Mr. Pomeroy previously served as Legacy XTI’s Chief Financial Officer from July 2022 until the XTI Merger pursuant to a consulting agreement dated July 1, 2022, as amended effective January 1, 2023. The consulting agreement provided that Mr. Pomeroy receive monthly compensation of $17,500. Pursuant to the consulting agreement and in connection with the closing of the XTI Merger, Mr. Pomeroy received 4,000,000 shares of Legacy XTI common stock that were exchanged for 357,039 shares of our Common Stock.

Brooke Turk

The Company entered into an employment agreement with Ms. Turk on May 8, 2024 (the “Turk Employment Agreement”), pursuant to which Ms. Turk agreed to continue to serve as the Company’s Chief Financial Officer. Pursuant to the terms of the Turk Employment Agreement, Ms. Turk is entitled to receive an annual base salary of $350,000, which may be increased by the Board from time to time in its sole discretion. Pursuant to the Turk Employment Agreement, Ms. Turk received retroactive pay with respect to the period from March 13, 2024 until April 30, 2024 in the aggregate amount of $47,788 and with respect to the period from May 1, 2024 until May 8, 2024 in the amount of $7,955. Ms. Turk is also entitled to receive an annual cash bonus of up to a baseline of 75% of her base salary, with the right and ability to earn up to a cap of 112.5% of her base salary, applying a weighted average percentage of the objective and subjective criteria and milestones set forth in the Turk Employment Agreement, which include target amounts and target dates for equity investments received by the Company and the Company’s average market cap in addition to the completion of certain milestones in the development of the Company’s TriFan 600 airplane. The Board will determine and award the annual cash bonus within 30 days after the end of each calendar year during Ms. Turk’s employment period. The remaining material terms of the Turk Employment Agreement are substantially similar to the terms of the Pomeroy Employment Agreement described above.

Michael A. Tapp

In connection with his appointment as Chief Operating Officer, the Company entered into an employment agreement with Michael A. Tapp on September 5, 2025, effective as of September 1, 2025, which sets forth the terms of Mr. Tapp’s services as Chief Operating Officer and his compensation arrangement (the “Tapp Employment Agreement”).
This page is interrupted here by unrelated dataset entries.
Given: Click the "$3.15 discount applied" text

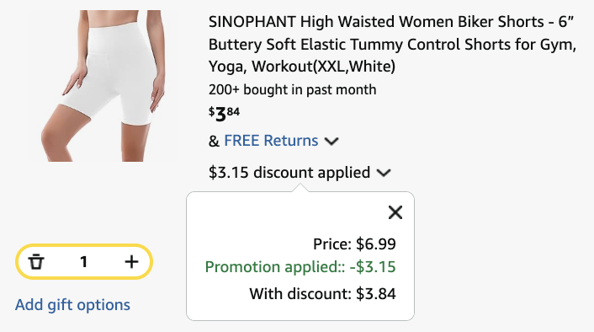Looking at the screenshot, I should pos(289,173).
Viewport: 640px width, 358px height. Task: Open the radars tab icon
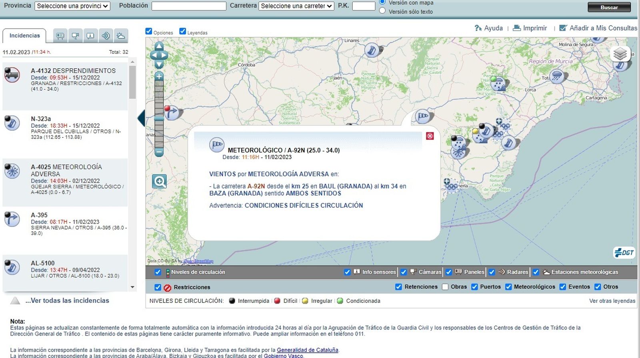(x=106, y=36)
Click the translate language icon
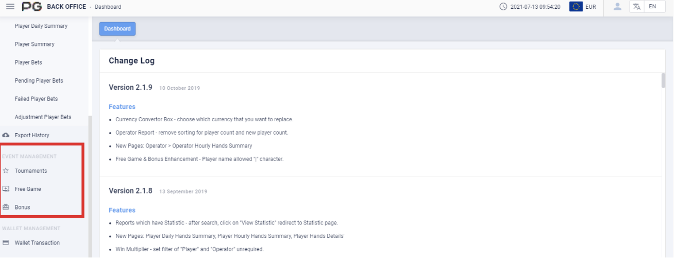Viewport: 676px width, 258px height. (x=637, y=7)
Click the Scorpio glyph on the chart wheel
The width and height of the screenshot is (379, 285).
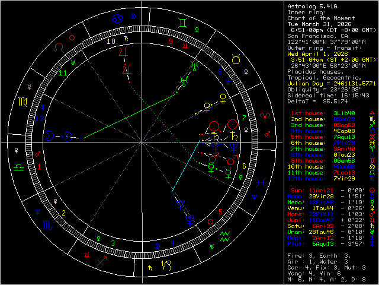[x=46, y=225]
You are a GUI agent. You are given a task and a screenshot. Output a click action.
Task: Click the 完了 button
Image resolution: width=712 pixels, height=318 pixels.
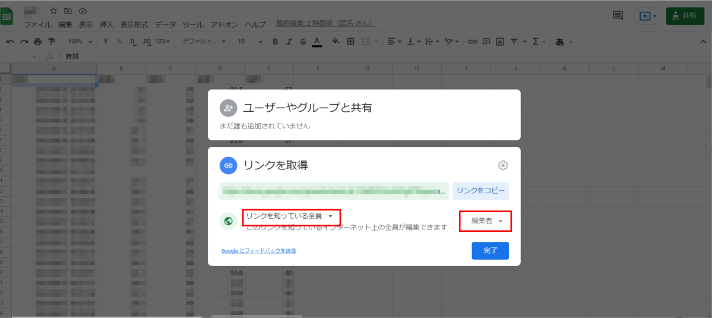[491, 251]
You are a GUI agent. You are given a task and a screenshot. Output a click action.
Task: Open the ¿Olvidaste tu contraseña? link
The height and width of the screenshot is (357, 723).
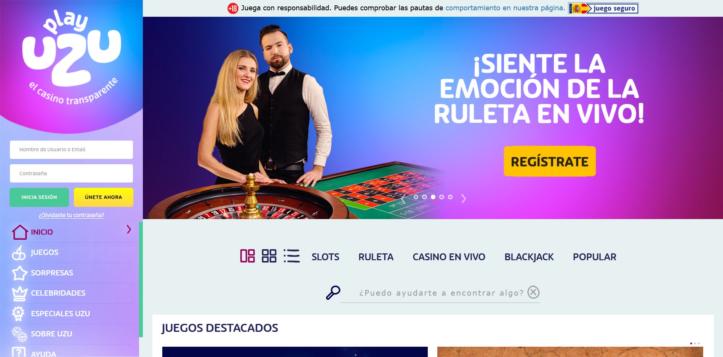click(x=71, y=215)
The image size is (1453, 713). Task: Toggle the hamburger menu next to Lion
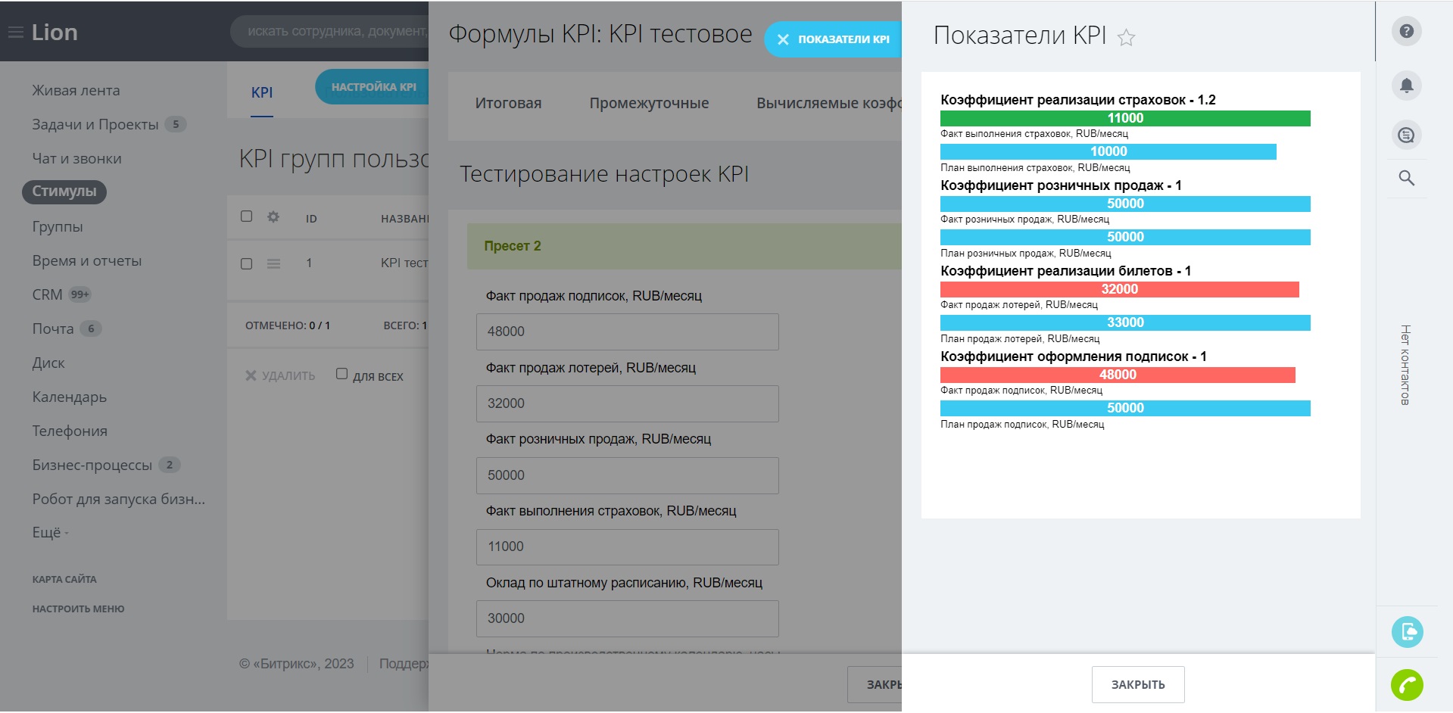coord(15,33)
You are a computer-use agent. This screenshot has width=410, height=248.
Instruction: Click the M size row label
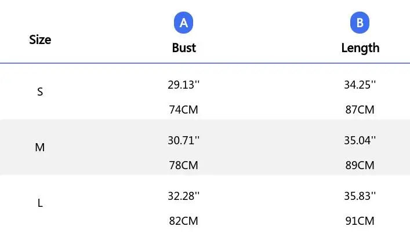(40, 147)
Pursuant to the terms of the Tapp Employment Agreement, Mr. Tapp is entitled to receive an annualized base salary of $600,000, payable according to the Company’s payroll policies for senior officer employees, and which base salary is subject to an annual review between Mr. Tapp and the Company’s Chief Executive Officer in light of annual target objectives to be approved by the Board on an annual basis. Such base salary will not be reduced or offset without Mr. Tapp’s written consent. Mr. Tapp is also entitled to receive quarterly performance bonuses subject to the achievement of quarterly milestones to be agreed upon between Mr. Tapp and the Company’s Chief Executive Officer that are within parameters to be approved by the Board, in an amount to be determined by the Company’s Chief Executive Officer in his sole discretion that is up to 100% of his then current annualized base salary, with the sum of all calendar quarterly performance bonuses not to exceed 100% of his then current annualized base salary. In addition, if the Company closes an investment in or acquisition of another company through the purchase of either some or all of such target company’s equity or all or substantially all of such target company’s assets that are used in or useful to the business of such target company, with total transaction consideration paid by the Company or its subsidiary equal to or in excess of $10 million, Mr. Tapp is entitled to a bonus equal to 25% of his base salary then in effect.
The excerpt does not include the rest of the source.